> Task to carry out:
Please give the data as a JSON list of strings, one per line and with blank lines left out, starting at the line that contains "Where should I click to: Place" and ending after the line that contains "will click(695, 30).".

> Data records:
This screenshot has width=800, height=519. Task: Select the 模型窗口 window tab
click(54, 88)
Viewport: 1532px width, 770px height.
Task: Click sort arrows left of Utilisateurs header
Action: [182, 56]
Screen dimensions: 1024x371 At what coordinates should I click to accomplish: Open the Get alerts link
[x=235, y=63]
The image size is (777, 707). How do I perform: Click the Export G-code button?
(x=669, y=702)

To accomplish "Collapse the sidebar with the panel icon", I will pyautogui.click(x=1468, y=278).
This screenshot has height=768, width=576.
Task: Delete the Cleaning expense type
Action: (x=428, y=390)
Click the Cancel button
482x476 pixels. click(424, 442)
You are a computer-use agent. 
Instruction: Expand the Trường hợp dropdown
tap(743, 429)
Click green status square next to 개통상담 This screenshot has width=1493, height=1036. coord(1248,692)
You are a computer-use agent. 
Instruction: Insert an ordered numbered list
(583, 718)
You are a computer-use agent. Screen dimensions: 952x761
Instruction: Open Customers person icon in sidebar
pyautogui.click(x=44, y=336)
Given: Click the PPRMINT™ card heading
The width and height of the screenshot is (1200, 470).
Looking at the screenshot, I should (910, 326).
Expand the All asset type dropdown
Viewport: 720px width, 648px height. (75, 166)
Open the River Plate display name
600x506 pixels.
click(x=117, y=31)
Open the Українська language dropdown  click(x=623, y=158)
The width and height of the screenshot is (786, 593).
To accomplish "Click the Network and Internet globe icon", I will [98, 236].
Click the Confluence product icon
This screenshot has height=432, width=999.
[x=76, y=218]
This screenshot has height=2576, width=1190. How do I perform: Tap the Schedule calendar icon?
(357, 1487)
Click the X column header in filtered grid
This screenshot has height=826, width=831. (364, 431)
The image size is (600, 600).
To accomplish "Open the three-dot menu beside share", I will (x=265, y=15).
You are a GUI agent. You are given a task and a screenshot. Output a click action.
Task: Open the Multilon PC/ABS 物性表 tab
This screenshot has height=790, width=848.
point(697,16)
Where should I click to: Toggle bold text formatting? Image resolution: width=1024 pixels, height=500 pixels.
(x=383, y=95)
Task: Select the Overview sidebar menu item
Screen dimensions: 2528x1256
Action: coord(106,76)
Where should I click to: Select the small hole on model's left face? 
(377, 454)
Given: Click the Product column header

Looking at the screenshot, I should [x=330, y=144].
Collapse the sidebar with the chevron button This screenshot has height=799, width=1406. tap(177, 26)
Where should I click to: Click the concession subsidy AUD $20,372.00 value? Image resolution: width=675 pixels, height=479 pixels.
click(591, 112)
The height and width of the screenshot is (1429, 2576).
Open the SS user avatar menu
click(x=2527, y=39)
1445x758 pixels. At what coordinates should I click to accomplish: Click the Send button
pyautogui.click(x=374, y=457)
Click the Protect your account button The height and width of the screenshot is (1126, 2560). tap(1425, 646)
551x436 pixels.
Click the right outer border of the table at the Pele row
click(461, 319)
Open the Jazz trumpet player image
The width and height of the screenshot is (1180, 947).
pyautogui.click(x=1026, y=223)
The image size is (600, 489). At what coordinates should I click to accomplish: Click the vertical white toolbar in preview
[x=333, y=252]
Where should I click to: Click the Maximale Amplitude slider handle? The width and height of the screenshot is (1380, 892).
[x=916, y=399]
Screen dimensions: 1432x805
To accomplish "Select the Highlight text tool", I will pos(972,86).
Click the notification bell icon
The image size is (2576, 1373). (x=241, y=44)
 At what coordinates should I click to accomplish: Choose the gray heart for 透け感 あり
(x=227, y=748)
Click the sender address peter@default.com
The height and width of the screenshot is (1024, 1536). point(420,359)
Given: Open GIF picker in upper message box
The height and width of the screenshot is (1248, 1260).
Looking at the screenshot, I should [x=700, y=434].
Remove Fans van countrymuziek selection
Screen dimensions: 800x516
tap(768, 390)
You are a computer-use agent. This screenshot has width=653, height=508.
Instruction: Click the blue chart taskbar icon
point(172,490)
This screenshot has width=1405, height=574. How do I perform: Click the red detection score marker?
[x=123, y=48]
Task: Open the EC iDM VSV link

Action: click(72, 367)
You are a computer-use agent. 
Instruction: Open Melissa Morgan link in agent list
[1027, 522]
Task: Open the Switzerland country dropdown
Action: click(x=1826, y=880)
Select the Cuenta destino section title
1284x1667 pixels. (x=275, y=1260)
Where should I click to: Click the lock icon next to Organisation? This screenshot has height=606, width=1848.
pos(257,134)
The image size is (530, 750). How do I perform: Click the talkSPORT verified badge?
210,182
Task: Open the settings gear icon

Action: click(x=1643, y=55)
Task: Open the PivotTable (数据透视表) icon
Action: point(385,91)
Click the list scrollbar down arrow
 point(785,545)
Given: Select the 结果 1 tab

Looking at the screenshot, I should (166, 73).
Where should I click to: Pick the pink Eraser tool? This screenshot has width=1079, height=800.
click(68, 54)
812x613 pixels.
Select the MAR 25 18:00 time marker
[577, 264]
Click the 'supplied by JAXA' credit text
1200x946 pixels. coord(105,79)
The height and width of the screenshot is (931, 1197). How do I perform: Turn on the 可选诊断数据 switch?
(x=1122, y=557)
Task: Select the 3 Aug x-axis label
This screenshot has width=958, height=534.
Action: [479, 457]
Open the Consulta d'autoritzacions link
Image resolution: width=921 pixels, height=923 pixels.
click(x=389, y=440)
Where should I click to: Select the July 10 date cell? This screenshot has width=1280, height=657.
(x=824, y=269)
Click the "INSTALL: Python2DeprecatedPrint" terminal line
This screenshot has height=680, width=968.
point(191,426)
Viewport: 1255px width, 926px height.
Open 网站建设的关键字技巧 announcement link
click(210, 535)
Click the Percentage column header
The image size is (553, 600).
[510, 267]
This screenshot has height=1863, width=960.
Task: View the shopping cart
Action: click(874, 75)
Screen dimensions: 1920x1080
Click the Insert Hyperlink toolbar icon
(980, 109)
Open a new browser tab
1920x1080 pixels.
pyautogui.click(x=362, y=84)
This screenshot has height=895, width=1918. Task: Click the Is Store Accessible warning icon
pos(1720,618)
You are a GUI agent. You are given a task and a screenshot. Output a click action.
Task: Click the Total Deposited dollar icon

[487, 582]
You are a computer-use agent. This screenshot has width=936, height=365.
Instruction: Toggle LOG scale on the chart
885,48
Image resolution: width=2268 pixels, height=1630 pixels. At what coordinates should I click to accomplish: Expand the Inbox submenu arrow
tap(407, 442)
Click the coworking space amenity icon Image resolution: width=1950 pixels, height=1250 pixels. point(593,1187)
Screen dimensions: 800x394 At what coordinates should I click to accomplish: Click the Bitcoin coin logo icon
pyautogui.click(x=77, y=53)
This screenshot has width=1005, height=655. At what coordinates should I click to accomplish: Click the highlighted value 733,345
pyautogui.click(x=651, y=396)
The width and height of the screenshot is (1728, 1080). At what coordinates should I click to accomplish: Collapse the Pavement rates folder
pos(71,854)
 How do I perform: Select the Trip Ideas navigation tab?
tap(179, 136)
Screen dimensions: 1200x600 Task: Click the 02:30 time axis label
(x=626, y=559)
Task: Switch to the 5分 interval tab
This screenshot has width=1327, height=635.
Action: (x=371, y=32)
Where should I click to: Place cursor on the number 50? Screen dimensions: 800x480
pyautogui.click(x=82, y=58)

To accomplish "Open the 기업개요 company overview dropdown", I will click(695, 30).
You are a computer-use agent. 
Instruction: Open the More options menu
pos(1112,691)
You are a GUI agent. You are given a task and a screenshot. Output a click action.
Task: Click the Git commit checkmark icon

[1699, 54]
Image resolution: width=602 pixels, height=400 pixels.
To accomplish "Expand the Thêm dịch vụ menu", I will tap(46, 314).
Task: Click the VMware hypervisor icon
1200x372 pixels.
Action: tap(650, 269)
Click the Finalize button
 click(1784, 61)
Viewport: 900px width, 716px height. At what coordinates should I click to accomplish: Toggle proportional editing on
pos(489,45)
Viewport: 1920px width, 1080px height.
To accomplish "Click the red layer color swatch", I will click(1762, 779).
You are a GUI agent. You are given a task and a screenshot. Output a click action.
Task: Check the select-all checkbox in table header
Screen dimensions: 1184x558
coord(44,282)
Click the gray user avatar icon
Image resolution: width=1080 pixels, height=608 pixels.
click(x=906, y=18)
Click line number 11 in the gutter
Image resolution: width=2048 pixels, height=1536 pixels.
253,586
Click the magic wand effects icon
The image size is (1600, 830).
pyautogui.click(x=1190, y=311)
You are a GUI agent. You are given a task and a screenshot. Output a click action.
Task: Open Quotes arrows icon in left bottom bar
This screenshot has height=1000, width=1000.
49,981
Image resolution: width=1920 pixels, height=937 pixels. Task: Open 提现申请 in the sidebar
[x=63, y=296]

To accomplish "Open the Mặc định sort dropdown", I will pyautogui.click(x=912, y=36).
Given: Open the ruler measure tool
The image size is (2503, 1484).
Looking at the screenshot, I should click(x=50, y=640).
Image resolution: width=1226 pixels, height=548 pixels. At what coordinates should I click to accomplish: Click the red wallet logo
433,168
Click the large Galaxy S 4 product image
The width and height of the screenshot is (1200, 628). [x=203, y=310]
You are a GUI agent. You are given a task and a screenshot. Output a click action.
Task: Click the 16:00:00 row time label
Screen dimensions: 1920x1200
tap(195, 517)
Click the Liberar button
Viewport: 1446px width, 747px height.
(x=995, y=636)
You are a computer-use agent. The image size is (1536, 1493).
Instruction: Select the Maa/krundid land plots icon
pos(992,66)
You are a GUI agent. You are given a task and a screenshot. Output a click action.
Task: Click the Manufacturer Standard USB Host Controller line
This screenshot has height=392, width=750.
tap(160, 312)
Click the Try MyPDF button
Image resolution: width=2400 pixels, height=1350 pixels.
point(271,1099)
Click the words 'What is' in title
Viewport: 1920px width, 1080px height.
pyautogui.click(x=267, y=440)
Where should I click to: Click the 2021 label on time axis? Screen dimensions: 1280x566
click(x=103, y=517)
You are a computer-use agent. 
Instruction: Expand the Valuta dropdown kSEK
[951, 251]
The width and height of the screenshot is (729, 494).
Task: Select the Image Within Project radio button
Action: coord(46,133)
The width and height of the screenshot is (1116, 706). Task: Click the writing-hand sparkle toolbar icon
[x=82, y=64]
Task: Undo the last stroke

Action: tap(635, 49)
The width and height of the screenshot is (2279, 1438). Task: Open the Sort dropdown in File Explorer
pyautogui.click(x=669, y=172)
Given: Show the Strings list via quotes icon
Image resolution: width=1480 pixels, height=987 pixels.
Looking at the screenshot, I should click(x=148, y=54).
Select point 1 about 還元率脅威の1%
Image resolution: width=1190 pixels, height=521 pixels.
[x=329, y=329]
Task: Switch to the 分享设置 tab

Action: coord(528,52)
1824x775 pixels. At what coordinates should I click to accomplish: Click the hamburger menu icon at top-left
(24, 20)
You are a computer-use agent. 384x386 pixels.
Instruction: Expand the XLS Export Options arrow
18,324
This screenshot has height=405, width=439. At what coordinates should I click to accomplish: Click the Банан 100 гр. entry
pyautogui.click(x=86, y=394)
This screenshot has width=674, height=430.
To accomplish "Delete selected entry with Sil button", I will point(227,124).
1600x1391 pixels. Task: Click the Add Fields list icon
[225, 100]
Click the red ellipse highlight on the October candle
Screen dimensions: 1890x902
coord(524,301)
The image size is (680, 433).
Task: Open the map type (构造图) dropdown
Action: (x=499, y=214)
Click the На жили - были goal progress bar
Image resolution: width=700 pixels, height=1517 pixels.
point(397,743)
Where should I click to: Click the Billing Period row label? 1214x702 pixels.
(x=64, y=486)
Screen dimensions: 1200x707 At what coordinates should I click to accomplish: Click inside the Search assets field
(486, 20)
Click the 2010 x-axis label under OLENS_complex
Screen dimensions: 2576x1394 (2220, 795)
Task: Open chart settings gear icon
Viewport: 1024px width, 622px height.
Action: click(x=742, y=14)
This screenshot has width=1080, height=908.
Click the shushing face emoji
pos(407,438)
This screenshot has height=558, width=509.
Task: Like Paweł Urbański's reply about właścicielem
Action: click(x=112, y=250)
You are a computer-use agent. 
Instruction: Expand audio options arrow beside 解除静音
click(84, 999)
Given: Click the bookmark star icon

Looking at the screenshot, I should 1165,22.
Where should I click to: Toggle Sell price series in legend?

> Solution to this task:
[
  "Where should I click to: Place cursor on the number 50? Screen dimensions: 800x480",
  "pyautogui.click(x=82, y=58)",
  "To accomplish \"Open the 기업개요 company overview dropdown\", I will click(695, 30)."
]